|Fred Payne at the McCoull house, early 1900s|
One of the little known treasures in Spotsylvania is the enormous photo archive belonging to my cousin and fellow researcher Donald Colvin and his mother. Many of these pictures can be found online on Donald's website, which I dip into frequently to add to my knowledge of Spotsylvania's history. This week I stumbled upon this previously unseen (unseen by me, that is) photograph of the long vanished house that once was owned by Neil McCoull and was a historic landmark at Bloody Angle on the Spotsylvania Courthouse battlefield. A thoughtful and well written history of the post-Civil War fate of the McCoull house was written last year by John Hennessy, chief historian of the National Park Service in Fredericksburg, and can be found here. With the exception of the last two images of today's post, all the photos shown here are from the Colvin Collection.

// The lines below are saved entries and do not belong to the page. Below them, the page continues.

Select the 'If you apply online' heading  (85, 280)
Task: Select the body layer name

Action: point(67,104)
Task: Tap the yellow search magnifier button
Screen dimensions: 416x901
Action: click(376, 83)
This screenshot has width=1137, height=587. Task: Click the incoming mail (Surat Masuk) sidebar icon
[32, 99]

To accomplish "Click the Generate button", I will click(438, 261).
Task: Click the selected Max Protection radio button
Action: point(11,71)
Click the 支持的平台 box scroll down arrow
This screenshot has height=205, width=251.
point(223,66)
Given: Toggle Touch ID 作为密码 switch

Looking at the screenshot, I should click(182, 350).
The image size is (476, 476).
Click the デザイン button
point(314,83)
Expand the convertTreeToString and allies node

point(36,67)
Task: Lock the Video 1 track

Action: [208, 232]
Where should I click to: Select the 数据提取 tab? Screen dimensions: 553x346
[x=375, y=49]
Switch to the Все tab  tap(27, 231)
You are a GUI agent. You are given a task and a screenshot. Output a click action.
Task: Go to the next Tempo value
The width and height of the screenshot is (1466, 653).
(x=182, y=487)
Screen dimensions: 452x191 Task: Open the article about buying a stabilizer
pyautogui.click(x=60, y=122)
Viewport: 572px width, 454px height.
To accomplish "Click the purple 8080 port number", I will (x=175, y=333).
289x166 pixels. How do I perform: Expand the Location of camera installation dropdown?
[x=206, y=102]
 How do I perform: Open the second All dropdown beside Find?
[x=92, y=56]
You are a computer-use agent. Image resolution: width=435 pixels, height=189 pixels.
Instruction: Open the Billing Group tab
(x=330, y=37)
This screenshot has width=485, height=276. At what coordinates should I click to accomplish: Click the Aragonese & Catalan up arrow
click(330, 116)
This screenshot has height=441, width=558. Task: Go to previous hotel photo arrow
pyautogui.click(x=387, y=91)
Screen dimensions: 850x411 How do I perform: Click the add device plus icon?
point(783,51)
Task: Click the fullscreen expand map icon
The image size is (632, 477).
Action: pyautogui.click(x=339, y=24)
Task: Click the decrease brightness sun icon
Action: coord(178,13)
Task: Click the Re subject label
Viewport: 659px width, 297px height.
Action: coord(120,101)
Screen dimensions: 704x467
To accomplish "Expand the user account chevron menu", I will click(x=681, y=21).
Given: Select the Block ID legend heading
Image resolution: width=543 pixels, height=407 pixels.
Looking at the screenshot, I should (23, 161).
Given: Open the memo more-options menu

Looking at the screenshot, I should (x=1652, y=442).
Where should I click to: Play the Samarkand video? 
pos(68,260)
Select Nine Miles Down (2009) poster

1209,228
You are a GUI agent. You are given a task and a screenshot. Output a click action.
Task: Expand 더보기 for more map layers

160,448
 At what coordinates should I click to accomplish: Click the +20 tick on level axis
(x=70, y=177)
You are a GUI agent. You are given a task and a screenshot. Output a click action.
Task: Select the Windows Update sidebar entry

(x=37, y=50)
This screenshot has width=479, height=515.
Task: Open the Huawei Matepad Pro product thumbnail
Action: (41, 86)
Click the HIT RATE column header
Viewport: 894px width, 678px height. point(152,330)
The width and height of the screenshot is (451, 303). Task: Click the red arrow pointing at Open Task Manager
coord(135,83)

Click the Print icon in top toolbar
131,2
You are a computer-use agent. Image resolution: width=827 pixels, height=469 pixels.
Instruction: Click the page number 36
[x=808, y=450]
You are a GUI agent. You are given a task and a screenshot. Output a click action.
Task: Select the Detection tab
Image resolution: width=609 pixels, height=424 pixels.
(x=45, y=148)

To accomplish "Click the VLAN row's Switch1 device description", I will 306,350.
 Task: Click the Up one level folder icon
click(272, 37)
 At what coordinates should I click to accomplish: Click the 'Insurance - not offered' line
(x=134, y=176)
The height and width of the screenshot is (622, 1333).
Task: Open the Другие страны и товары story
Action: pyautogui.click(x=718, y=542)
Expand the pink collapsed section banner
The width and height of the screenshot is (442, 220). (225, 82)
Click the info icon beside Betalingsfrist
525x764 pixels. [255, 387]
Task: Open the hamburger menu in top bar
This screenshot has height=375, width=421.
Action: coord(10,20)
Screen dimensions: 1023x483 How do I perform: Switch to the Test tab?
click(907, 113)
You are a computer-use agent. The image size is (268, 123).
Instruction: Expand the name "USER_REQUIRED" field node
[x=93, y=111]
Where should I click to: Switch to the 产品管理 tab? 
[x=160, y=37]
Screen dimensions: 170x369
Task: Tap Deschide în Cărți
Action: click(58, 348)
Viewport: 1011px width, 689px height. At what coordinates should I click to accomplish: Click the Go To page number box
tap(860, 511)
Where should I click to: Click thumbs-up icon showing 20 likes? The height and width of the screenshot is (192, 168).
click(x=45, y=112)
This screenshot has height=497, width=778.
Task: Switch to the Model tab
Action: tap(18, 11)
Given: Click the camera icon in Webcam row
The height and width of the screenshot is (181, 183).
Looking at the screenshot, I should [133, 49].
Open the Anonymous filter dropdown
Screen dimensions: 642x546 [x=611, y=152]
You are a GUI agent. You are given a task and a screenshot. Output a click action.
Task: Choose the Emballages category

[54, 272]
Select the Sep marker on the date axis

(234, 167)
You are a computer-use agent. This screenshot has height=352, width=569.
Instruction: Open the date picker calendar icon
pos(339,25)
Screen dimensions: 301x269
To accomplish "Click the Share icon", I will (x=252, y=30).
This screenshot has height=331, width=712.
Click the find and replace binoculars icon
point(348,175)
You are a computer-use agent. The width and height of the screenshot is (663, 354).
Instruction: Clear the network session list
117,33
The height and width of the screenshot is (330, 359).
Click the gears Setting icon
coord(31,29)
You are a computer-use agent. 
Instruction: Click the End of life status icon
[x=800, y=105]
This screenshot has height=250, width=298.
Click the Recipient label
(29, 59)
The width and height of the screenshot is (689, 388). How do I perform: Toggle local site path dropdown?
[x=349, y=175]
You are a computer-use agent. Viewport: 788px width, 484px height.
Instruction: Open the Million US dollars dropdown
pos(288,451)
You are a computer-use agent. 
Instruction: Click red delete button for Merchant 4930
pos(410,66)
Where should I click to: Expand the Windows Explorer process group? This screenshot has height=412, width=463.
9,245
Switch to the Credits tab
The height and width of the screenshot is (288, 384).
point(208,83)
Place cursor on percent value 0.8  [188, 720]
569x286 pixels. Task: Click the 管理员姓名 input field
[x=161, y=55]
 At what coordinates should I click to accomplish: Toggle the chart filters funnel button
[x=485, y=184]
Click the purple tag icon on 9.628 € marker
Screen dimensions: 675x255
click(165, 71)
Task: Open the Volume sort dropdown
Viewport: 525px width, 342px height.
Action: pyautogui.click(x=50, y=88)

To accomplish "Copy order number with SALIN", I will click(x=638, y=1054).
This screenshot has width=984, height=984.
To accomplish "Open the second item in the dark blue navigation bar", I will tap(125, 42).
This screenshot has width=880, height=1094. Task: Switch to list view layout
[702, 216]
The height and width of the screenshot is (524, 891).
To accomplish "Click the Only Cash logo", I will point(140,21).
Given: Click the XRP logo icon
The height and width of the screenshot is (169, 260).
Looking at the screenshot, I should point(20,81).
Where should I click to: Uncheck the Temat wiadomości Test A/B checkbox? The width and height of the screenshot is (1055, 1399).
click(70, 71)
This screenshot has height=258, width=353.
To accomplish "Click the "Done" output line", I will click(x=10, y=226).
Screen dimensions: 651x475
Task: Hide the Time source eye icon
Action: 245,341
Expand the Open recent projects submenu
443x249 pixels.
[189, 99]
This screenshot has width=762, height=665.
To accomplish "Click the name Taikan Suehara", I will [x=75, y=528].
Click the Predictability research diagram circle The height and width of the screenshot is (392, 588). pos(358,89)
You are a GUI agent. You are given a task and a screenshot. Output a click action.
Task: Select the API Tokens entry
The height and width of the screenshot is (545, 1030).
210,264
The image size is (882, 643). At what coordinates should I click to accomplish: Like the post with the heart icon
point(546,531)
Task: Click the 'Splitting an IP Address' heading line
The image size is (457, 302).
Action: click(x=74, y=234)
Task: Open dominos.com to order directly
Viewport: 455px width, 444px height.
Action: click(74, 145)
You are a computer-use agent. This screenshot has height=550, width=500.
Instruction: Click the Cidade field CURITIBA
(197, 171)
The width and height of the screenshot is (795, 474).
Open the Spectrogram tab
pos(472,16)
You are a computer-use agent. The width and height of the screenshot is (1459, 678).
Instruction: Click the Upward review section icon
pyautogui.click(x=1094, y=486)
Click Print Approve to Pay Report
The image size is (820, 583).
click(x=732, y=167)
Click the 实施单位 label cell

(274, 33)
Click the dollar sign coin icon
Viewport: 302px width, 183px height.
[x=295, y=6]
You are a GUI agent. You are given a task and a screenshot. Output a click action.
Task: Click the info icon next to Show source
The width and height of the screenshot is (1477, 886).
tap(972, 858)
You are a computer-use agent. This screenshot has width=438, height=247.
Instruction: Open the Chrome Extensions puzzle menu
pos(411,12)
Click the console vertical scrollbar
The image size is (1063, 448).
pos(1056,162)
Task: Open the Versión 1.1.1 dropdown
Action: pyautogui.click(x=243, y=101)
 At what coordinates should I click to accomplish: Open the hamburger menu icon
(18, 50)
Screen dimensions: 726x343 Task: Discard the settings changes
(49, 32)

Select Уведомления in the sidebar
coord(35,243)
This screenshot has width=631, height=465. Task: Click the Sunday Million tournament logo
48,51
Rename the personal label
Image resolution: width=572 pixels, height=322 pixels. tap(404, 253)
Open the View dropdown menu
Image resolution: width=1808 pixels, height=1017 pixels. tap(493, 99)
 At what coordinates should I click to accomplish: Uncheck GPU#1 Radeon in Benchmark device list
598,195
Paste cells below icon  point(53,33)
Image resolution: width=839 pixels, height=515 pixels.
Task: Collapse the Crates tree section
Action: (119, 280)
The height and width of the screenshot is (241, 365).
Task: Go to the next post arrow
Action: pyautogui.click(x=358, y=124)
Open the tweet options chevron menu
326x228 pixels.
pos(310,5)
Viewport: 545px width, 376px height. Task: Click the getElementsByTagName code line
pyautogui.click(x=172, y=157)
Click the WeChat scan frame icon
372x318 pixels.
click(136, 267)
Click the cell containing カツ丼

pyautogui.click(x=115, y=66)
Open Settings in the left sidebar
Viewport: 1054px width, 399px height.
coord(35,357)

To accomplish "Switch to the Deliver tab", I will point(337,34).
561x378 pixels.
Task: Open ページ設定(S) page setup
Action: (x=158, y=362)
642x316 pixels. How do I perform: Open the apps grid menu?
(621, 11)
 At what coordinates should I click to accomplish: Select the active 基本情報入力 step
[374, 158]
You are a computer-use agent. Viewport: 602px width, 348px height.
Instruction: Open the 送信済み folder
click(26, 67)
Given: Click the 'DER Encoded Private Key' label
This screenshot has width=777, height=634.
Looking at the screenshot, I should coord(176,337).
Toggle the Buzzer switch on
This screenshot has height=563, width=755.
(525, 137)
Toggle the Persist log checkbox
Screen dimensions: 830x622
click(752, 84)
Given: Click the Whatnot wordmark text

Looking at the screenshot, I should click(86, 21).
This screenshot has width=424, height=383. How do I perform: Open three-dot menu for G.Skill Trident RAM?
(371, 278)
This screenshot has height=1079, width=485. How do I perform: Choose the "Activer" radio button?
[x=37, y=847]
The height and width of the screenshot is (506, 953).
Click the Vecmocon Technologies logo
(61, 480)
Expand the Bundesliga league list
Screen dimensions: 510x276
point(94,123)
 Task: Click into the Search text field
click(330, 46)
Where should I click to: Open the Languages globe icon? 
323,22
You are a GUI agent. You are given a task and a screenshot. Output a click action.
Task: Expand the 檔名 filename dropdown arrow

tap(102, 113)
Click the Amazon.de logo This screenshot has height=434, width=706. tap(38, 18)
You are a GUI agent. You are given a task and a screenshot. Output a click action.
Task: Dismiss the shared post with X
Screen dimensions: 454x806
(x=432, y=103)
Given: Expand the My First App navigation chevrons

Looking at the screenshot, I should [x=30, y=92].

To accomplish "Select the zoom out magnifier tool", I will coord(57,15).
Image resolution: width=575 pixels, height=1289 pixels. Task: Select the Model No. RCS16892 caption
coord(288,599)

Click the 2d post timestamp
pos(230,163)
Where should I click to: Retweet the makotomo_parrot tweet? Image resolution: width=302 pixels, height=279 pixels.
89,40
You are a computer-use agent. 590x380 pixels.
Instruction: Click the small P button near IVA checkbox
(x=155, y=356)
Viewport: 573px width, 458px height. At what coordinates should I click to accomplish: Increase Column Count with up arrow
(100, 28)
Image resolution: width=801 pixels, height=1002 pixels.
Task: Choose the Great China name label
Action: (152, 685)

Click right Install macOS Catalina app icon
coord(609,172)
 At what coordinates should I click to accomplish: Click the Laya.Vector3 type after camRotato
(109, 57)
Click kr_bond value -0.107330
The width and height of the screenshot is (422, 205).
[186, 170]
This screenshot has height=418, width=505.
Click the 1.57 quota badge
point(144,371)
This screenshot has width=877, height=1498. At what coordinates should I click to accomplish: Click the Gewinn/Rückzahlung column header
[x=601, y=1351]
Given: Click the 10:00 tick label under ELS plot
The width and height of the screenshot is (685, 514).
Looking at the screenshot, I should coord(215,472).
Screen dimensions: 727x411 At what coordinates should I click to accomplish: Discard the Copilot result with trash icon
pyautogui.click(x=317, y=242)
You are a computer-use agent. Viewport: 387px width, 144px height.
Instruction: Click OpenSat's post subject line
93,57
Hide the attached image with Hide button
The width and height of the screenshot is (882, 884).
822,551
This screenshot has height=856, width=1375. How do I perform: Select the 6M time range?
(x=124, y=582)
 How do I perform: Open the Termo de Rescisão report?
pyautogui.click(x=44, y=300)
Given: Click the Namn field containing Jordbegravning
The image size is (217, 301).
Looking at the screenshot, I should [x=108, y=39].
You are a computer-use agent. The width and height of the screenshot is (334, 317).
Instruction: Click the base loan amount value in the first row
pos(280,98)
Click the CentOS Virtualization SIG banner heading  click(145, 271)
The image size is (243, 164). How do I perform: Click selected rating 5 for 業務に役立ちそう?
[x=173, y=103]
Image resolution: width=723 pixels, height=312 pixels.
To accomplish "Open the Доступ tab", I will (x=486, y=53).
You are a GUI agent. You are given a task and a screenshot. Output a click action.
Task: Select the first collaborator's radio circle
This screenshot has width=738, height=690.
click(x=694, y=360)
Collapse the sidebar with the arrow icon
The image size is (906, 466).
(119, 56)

|Thomas Pearson Payne, about 1900|
I was acquainted with some of the details regarding Donald's great grandfather, Thomas Pearson Payne (1852-1934), who owned a farm on Catharpin Road and was active in local Democratic politics and served for years as a Commissioner of Revenue in Spotsylvania.
|Thomas P. Payne, second from left in front row|
One of my favorite photographs is the one of him and his brother James taken at Spotsylvania Courthouse, shown below. The Payne brothers used to stage mock boxing exhibitions between court sessions for the entertainment of the crowds who came there for court business.
|James and Thomas P. Payne (right)|
Anyway, that much I already knew. What I did not know until yesterday is that Thomas Payne and his family lived for years at the McCoull house. All of the Payne children were born there 1873-1885, including his oldest son Benjamin Franklin Payne, who married my grandmother's sister Lottie Kent.
|Benjamin Franklin Payne|
The photo of the house seen at the beginning of today's blog shows Thomas Payne's son Fred, who with his twin brother Freemond was born at the McCoull place in 1875. Fred and Freemond Payne lived into their nineties and those of us of a certain age, including me, remember them sitting on the porch of their house on Catharpin Road. The picture below shows what Fred looked like about the same time as the picture of him at the house.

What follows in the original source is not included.